French special forces and local troops raided an army base on Friday in northern Niger, ending a hostage seizure by Islamist fighters who had staged twin suicide bombings that killed at least 20 people.
The dawn raid came after Signatories in Blood, a jihadist group that claimed Thursday’s blasts, threatened to continue attacking Niger until the country withdraws its forces from neighboring Mali, where they are part of a French-led military campaign against Islamists.
A French defense ministry official said two “terrorists” had been killed in the raid on a building at the Agadez army base, where Islamist fighters had holed up after the bombings and were holding a group of trainee soldiers hostage.
Photo: AFP
An elected official in Agadez, the main city in Niger’s mostly desert north, gave a higher toll, saying three “terrorists” and three hostages had been killed, as well as a civilian caught in the crossfire.

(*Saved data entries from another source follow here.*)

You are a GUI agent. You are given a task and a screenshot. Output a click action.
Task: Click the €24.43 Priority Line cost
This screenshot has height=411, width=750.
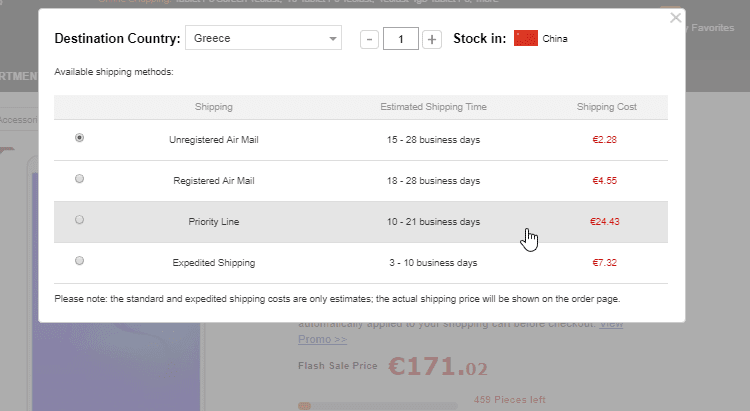(x=604, y=221)
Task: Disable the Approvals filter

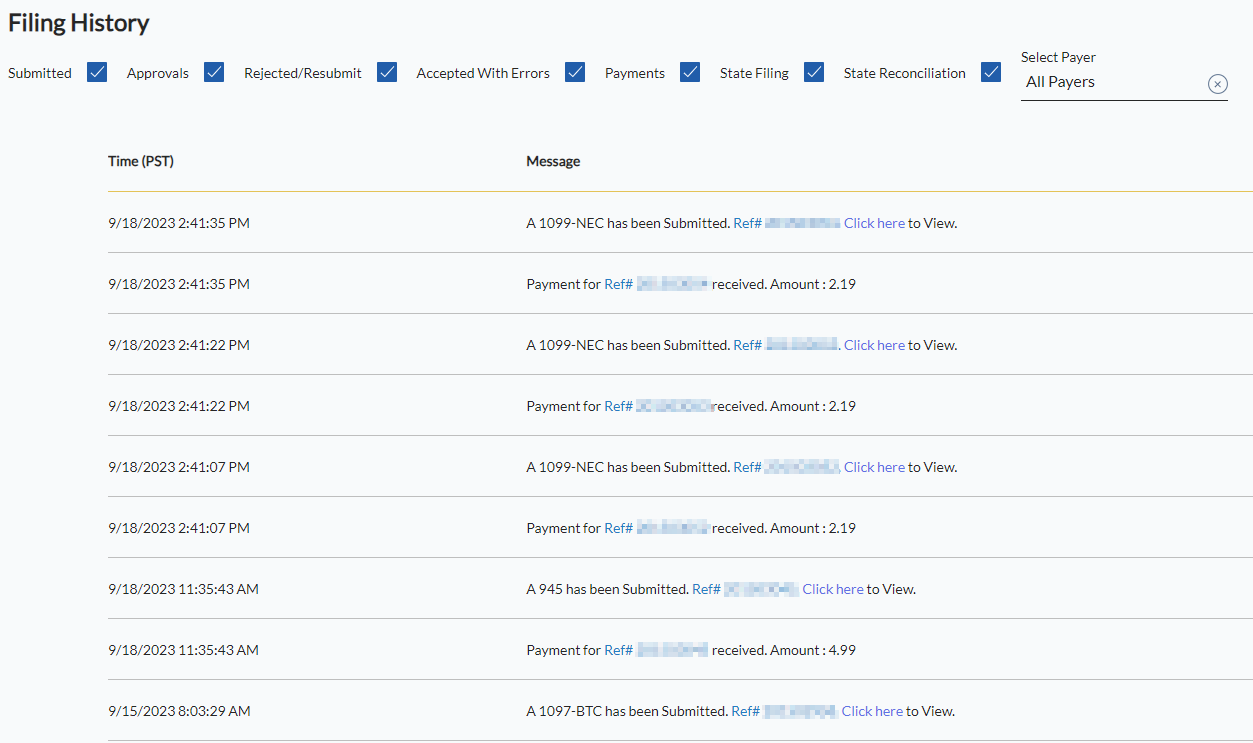Action: coord(213,72)
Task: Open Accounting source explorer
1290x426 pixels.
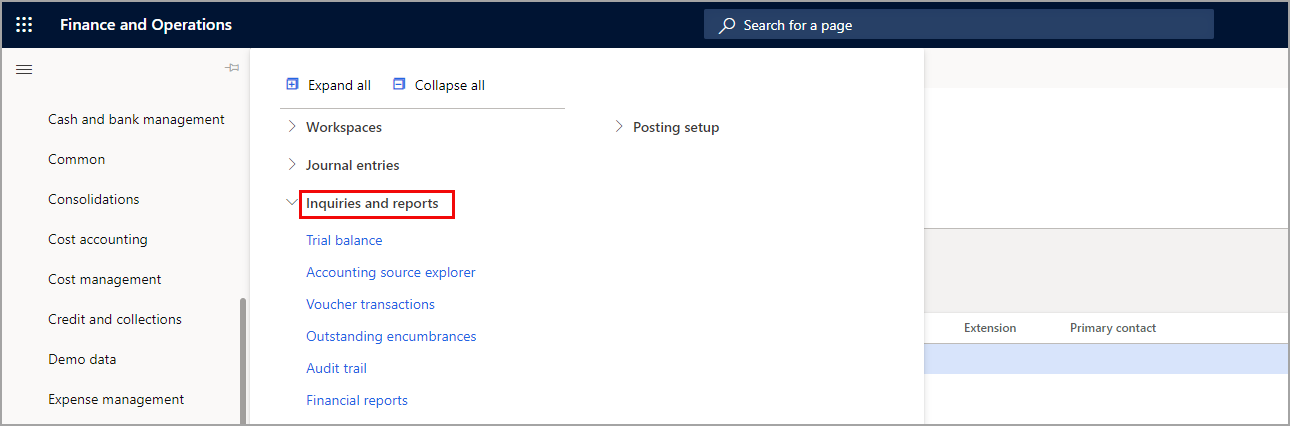Action: 391,272
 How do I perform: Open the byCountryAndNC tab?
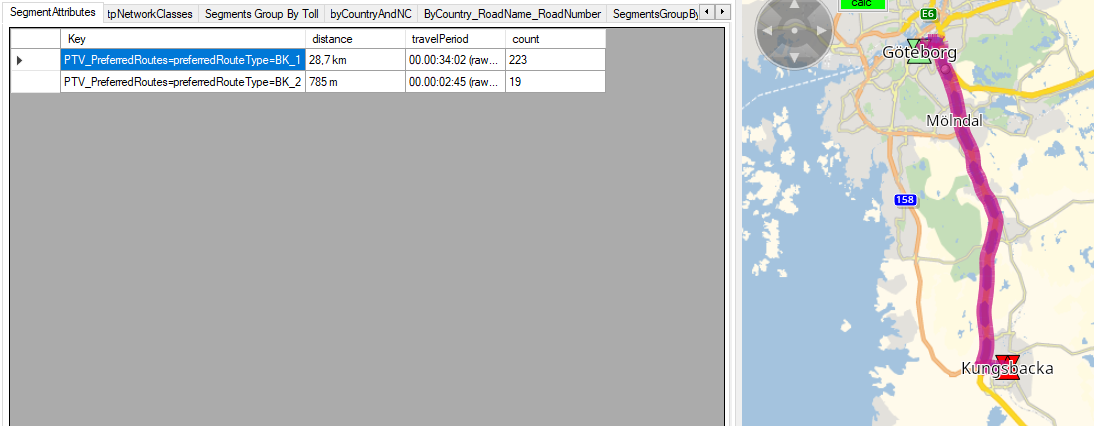(370, 14)
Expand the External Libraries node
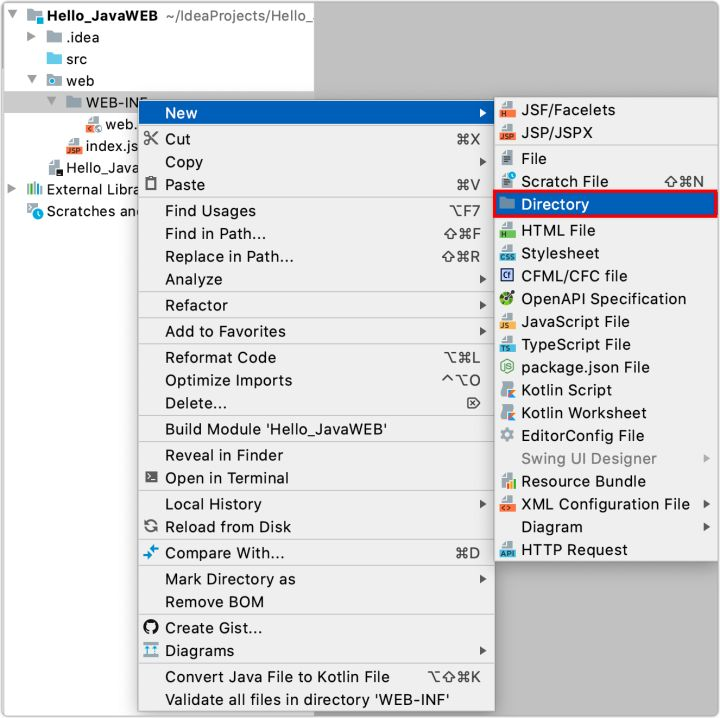 [x=12, y=189]
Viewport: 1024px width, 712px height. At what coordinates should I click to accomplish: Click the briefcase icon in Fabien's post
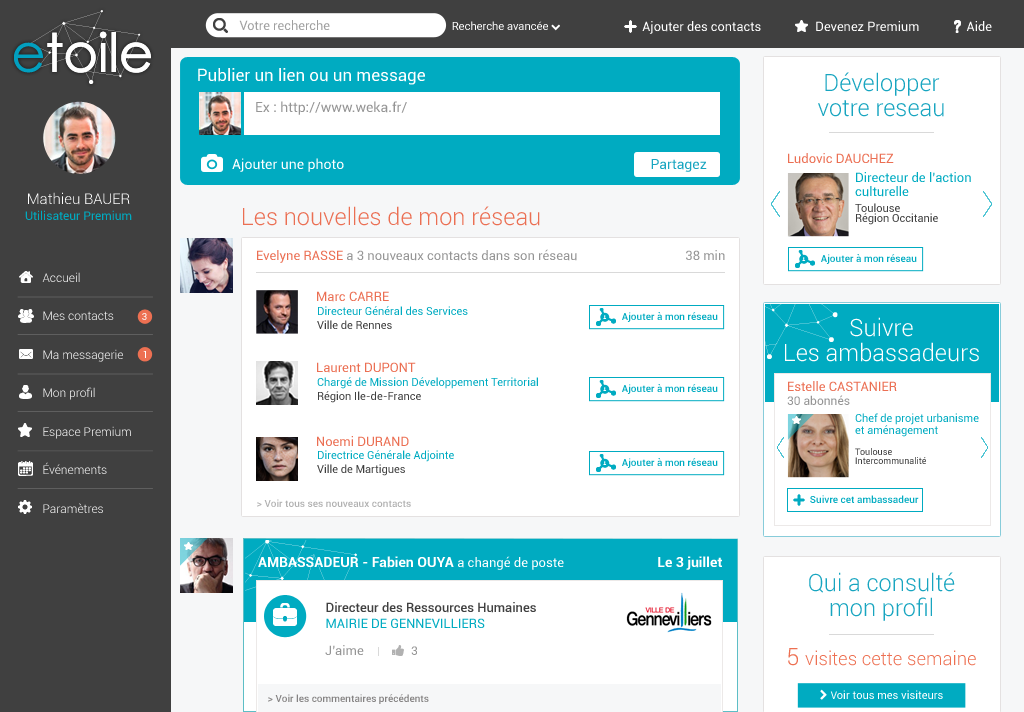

French Defence Minister Jean-Yves Le Drian confirmed France had taken part in the raid.
“The situation has stabilized as we speak, especially in Agadez, where our special forces intervened to back the Niger forces,” he said on France’s BFMTV.
Signatories in Blood, founded by veteran Algerian jihadist Mokhtar Belmokhtar, first grabbed worldwide attention in January when it seized an Algerian gas plant in a brazen attack that left 38 hostages dead.
Belmokhtar had been reported dead last month by Chadian President Idriss Deby, who said the one-eyed extremist had been killed in fighting with Chadian troops in northeastern Mali.
However, the jihadist group’s spokesman el-Hassen Ould Khalil was quoted as saying by a Mauritanian news agency that “it was Belmokhtar himself who supervised the operational plans” in the Niger attacks.
The group also warned of “further operations” in Niger and threatened France and other countries involved in what it called the “Crusader campaign” in Mali.
Thursday’s attack at the Agadez army base left 18 soldiers and one civilian dead, officials said.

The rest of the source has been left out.